In this winter issue, I’ll review the landscape and present an initial outline of ACMA’s sustainability goals and programs.
Composites manufacturers report increased end-user interest in the climate impacts associated with the manufacture of composite products and expect that customers will soon want to see reductions in those impacts. National and state policymakers have adopted – or are considering – regulatory schemes requiring the collection and processing of many end-of-life polymer products into valued materials that reduce reliance on natural resources when making new products. Suppliers of steel and aluminum actively promote improvements in the sustainability of their products.
Sustainability Objectives
Recognizing that these emerging market forces may threaten the ability to grow important markets, ACMA’s leadership set a strategic goal in 2022 to develop an effective sustainability program and identified three key programmatic objectives:
- Provide composites manufacturers with the tools and resources they need for responding to customer requests for information about the climate impacts associated with the manufacture of their products. These resources will include data on common raw materials and processes, industry-average lifecycle assessments and the consensus standard procedures for presenting lifecycle data in the standardized formats that will be needed in some markets.

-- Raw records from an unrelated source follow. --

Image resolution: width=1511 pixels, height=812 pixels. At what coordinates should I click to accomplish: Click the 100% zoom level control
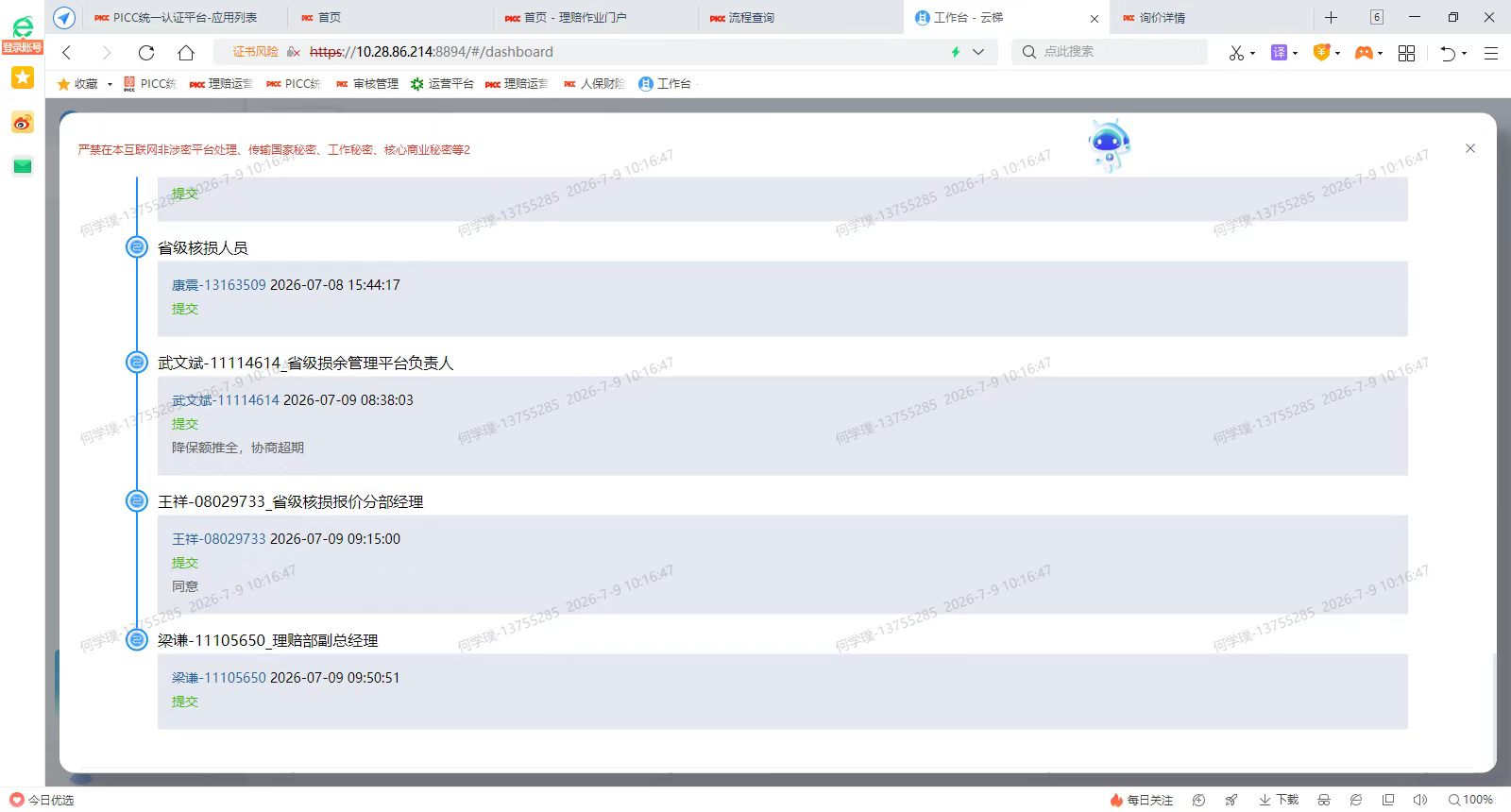[1471, 800]
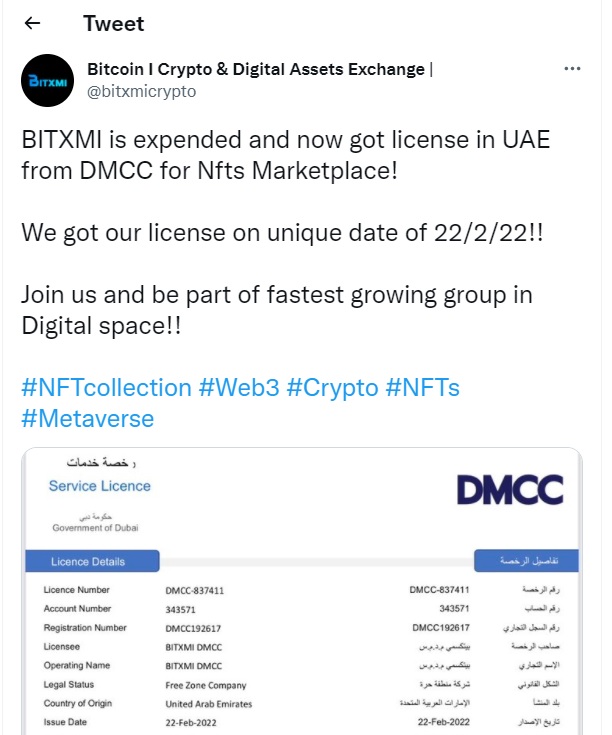Open the three-dot more options menu

[572, 70]
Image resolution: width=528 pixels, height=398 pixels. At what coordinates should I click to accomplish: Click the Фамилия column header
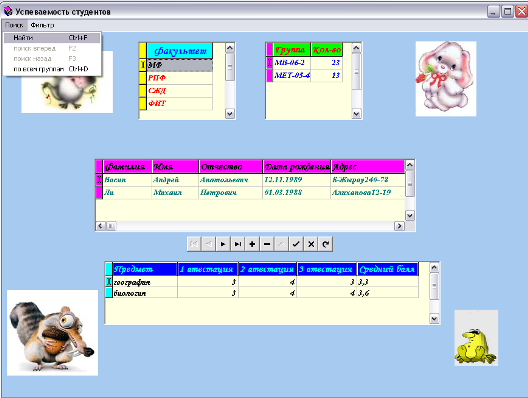[127, 167]
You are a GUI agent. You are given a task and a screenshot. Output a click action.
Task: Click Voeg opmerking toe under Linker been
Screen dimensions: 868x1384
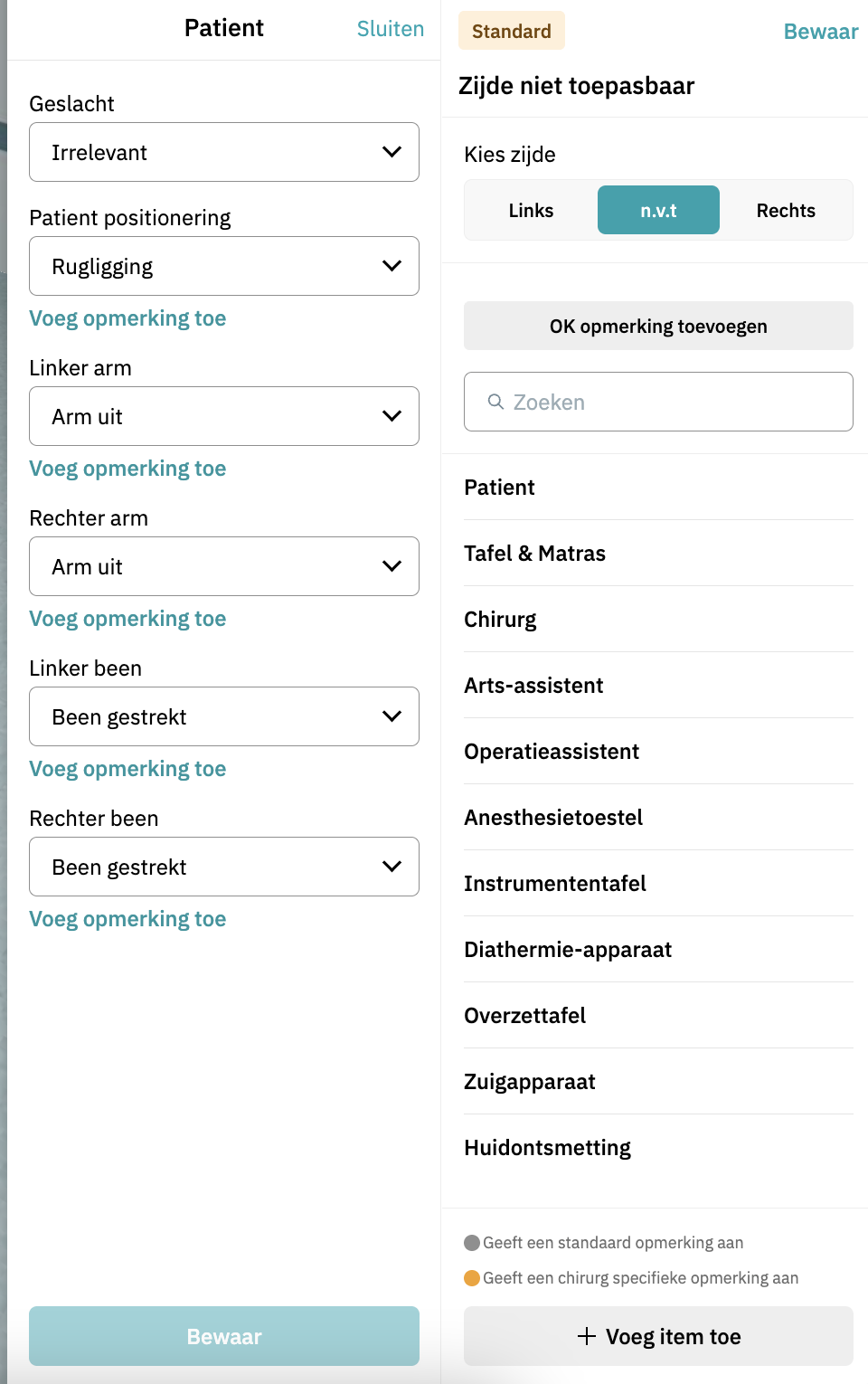[x=127, y=769]
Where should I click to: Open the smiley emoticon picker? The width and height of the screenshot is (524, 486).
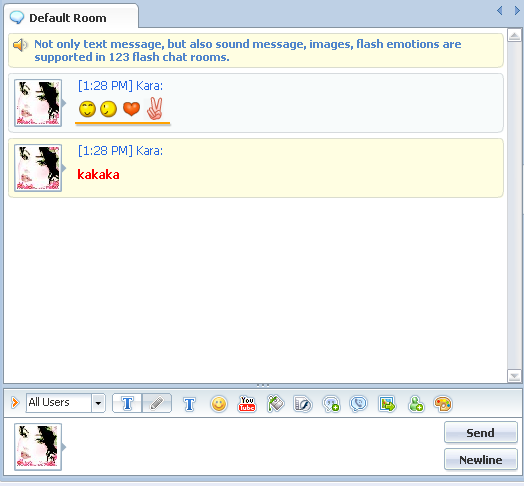(x=219, y=404)
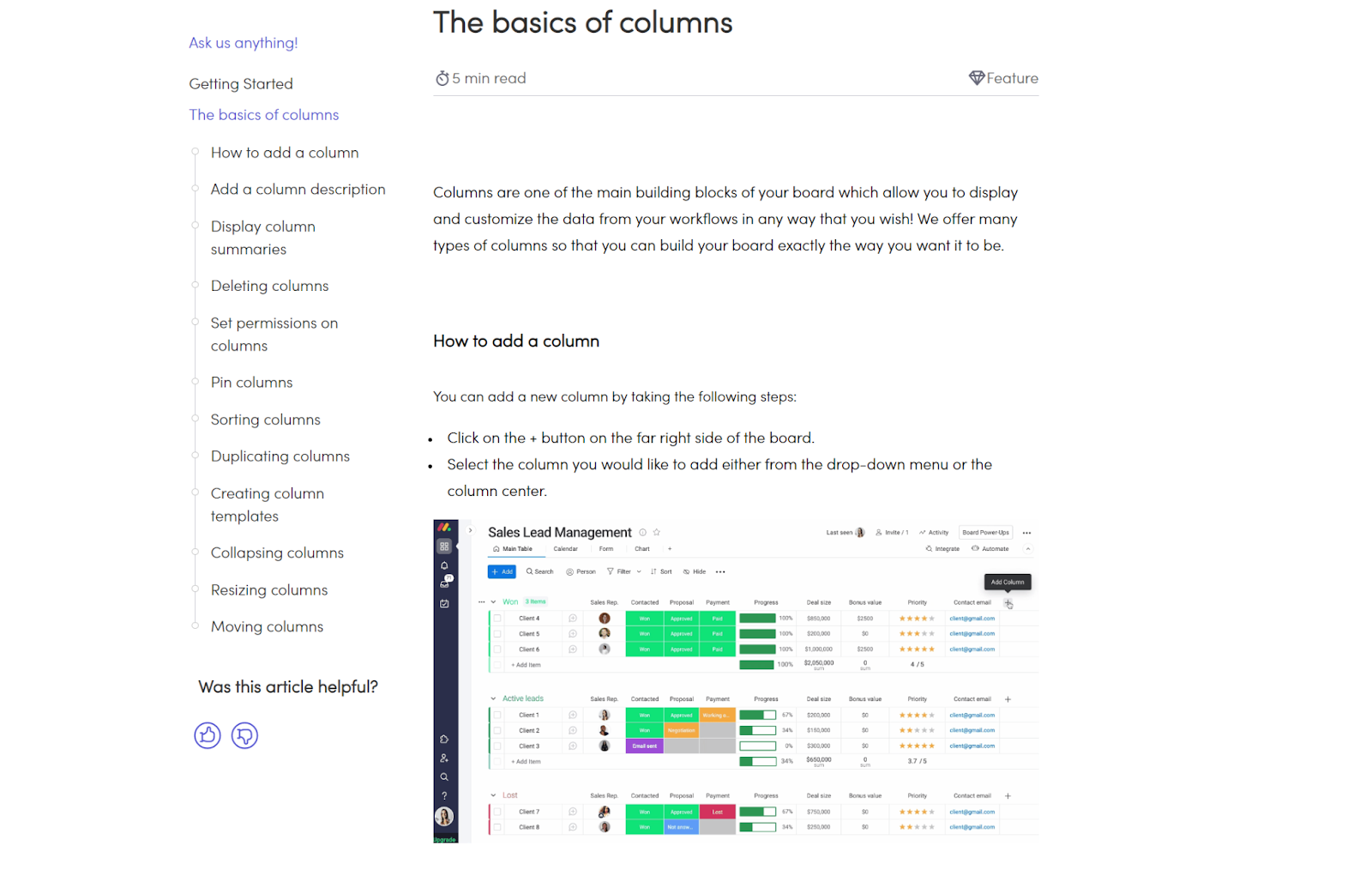Screen dimensions: 1372x876
Task: Open notifications via the bell icon
Action: 444,566
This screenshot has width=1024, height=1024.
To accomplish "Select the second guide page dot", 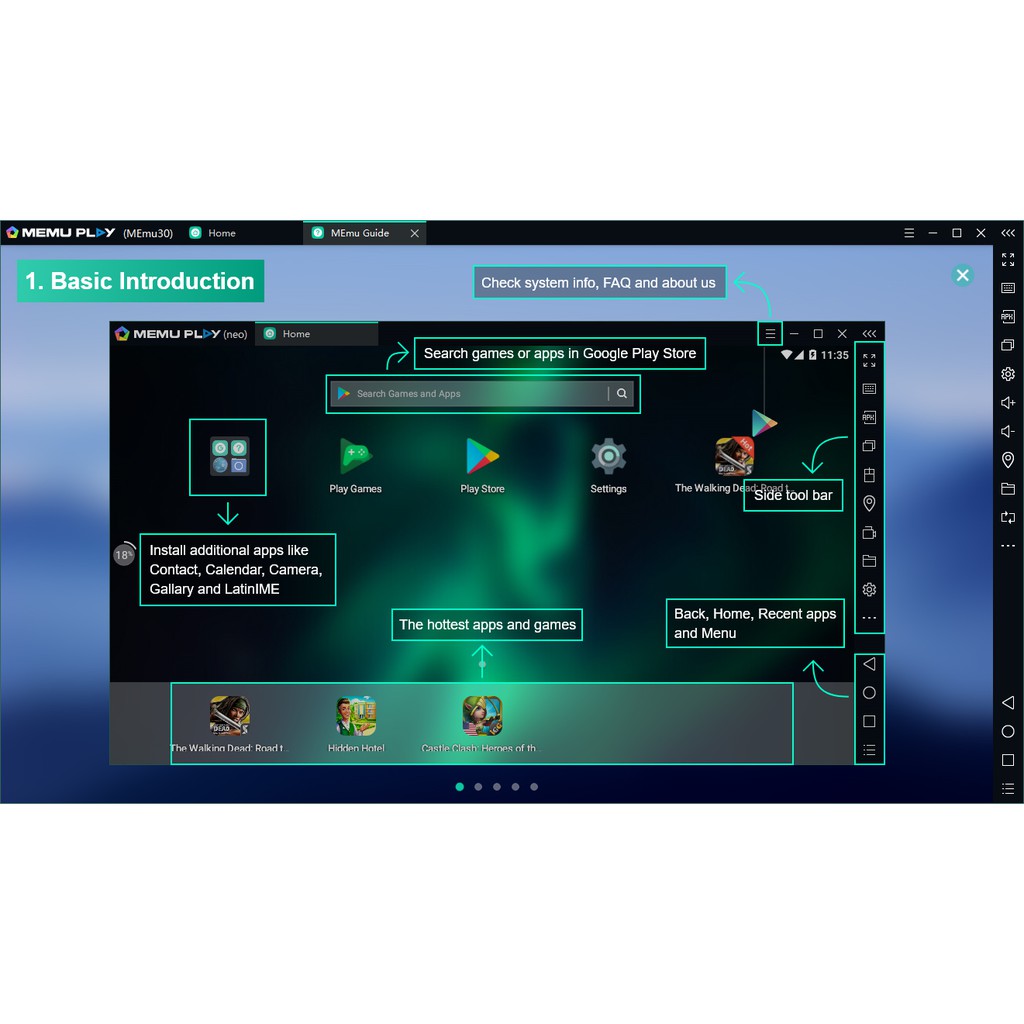I will point(478,787).
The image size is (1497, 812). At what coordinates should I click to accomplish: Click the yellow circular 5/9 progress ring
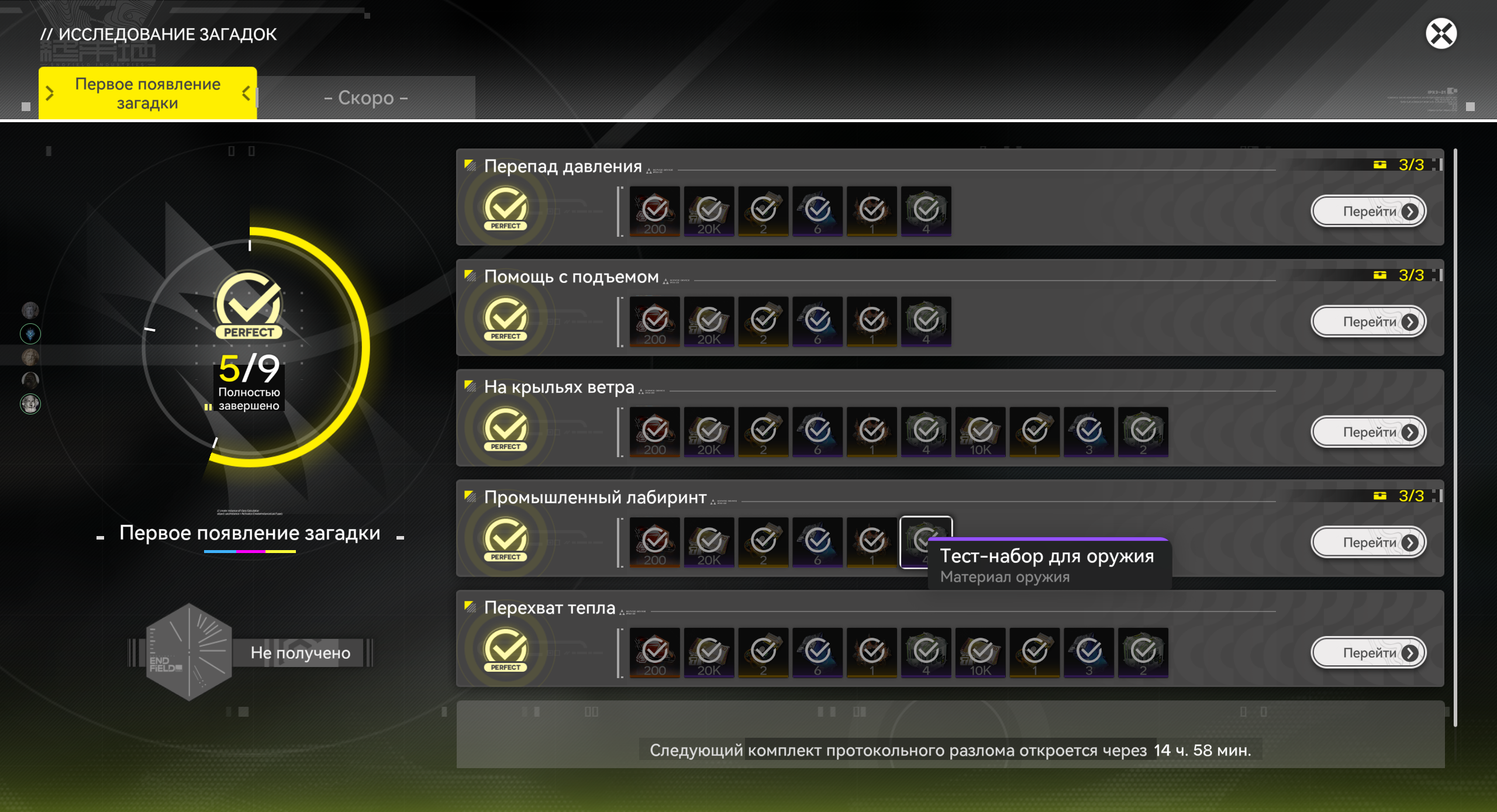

- Reduce the climate impacts associated with the manufacture of composite products and raw materials. Making products using fiber and polymer can be more impactful to the climate than making them with steel or aluminum. For composites to become the sustainable material of choice, we need to reduce the emissions of climate warming gases associated with the production of raw materials and composites manufacturing operations. We also need to facilitate the recovery of scrap and end-of-life composites for recycling into valued materials used to make new products, reducing the industry’s use of virgin raw materials.
- Educate end-users, policymakers and the public about the use-phase sustainability benefits of composites. Especially while we decarbonize our supply chain and manufacturing processes, it will be the reduction in environmental, economic and social impacts resulting from use of composite products that will increase selection of composites over other materials in sustainability-driven markets. Importantly, we need to convert the many narratives about composite benefits into fact-based analyses that will withstand challenge.
Sustainability Programs
Three ACMA programs are working to achieve our strategic sustainability objectives: the Climate Impact Project, the Sustainability Forum, and the Composites Sustainability Council. ACMA’s Climate Impact Project, supported with significant funding by major industry raw material suppliers, will provide member companies with the information they need to answer customer questions about their climate impacts and to find opportunities to reduce those impacts. We already have the lifecycle inventory (LCI) data needed to prepare industry-average cradle-to-gate lifecycle analysis (LCA) for composite products made using unsaturated polyester resin and glass fiber and the compression molding, open molding, vacuum infusion, open mold casting and secondary bonding processes. LCI data for vinyl ester resins and pultrusion will be added in 2023.
These LCI data can be used by companies as the basis for LCAs developed specifically for their products, but most composites manufacturers will find that their customers will be satisfied with the industry average LCAs being developed under the CIP. ACMA’s first industry average LCA will be for reinforcing bar, and we are exploring development of LCAs for utility poles, corrosion-resistant equipment and cladding for commercial buildings.
The third part of the CIP is the development of product category rules (PCR) – consensus standards used to prepare the Environmental Product Declarations (EPD) that are increasingly needed for products used in infrastructure and construction. EPDs contain data from a product’s LCA presented in a standardized format and using agreed upon units and data that ease comparison of the environmental impacts of alternative materials and products.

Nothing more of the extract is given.